The ice man took the money, kind of looked about, saw the smoke coming from the fire I’d just lit, seemed to hesitate a second or two, then started walking back toward his wagon.
“Uh, Mr. Davenport,” said Katie. “I just remembered. Do you know who might be able to fix our windows … who my mama might be able to get to fix them for us?” she added.
He paused, turned, and looked back. “Why, Mr. Krebs, the glazier—your mama knows that,” he said.
“Uh, yes … could you wait just a minute please?”
Katie ran back inside. Mr. Davenport likely thought he heard voices talking from the open upstairs window. A minute later Katie returned.
“Could you please tell Mr. Krebs that my mama would like him to come out and fix these four windows that got broken?”
“All right … yes, all right, Miss Clairborne—I’ll talk to him. But—”
“Thank you, Mr. Davenport,” said Katie, then turned, went back inside, and closed the door.
By then I was nearly laughing to split my sides. Katie was some actress!
I had been peeking out of one of the windows from behind a curtain. I watched as the man just stood there a few seconds watching Katie come back inside, then kinda shook his head with a puzzled expression, and finally went back to his wagon, got up, shouted to his horses, then rattled off toward the Thurston place.
As soon as he was gone, I came running down the stairs laughing.

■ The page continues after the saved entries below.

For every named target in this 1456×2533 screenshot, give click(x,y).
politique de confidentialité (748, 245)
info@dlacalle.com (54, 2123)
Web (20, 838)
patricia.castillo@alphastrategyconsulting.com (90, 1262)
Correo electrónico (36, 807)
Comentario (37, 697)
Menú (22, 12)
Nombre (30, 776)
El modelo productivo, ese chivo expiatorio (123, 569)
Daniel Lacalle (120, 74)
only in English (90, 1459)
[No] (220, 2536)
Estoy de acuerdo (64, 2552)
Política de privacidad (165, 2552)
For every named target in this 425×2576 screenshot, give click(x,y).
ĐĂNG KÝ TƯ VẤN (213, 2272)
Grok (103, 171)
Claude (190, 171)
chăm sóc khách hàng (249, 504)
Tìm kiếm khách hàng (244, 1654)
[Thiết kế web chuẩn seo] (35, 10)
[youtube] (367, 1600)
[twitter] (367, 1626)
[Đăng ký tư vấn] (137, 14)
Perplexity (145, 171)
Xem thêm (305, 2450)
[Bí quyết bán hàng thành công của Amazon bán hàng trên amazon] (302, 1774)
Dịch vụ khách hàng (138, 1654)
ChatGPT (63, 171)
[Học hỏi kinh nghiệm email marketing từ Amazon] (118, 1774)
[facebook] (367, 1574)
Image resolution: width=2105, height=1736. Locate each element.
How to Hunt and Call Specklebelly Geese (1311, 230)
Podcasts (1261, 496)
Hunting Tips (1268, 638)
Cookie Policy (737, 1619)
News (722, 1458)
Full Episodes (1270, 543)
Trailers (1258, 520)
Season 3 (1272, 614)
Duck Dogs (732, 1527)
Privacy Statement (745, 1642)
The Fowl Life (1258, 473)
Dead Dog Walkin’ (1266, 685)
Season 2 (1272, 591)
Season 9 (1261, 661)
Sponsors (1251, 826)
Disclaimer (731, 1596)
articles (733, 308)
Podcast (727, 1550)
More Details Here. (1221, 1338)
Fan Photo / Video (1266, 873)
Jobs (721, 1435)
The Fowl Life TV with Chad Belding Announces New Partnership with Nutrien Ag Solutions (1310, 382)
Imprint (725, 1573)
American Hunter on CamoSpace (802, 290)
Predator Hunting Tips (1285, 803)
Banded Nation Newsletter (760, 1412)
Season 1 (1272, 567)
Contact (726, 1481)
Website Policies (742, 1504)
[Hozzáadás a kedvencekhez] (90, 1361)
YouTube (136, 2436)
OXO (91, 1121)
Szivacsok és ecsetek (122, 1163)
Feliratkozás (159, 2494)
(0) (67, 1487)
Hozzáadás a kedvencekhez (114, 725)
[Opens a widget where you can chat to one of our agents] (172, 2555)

“You did it, Miss Katie,” I said. “You really made him believe your mama was right up there all the time!”
A sheepish smile crept over her face. Then she started laughing too.
We talked for a minute, then suddenly a startled look came over Katie’s face.
“Oh, oh—I forgot about Emma!” she exclaimed.
I’d forgotten too. “Where is she?” I said.
But already Katie had turned and was running into the parlor. She threw up the carpet and opened the trapdoor in the floor leading down into the cellar. The instant she did, the sound of a baby crying came up from the blackness below.
“You can come up now, Emma,” said Katie, taking two or three steps down the ladder. “Here, hand William up to me.”
“Miz Katie,” I heard Emma calling from below, “it was so dark down dere, I wuz skeered.”
“I’m sorry, Emma. It all happened so fast. But next time we’ll put a candle or lantern down there for you.”
“You gwine make me go down dere agin, Miz Katie?” wailed Emma as she climbed up out of the dark hole.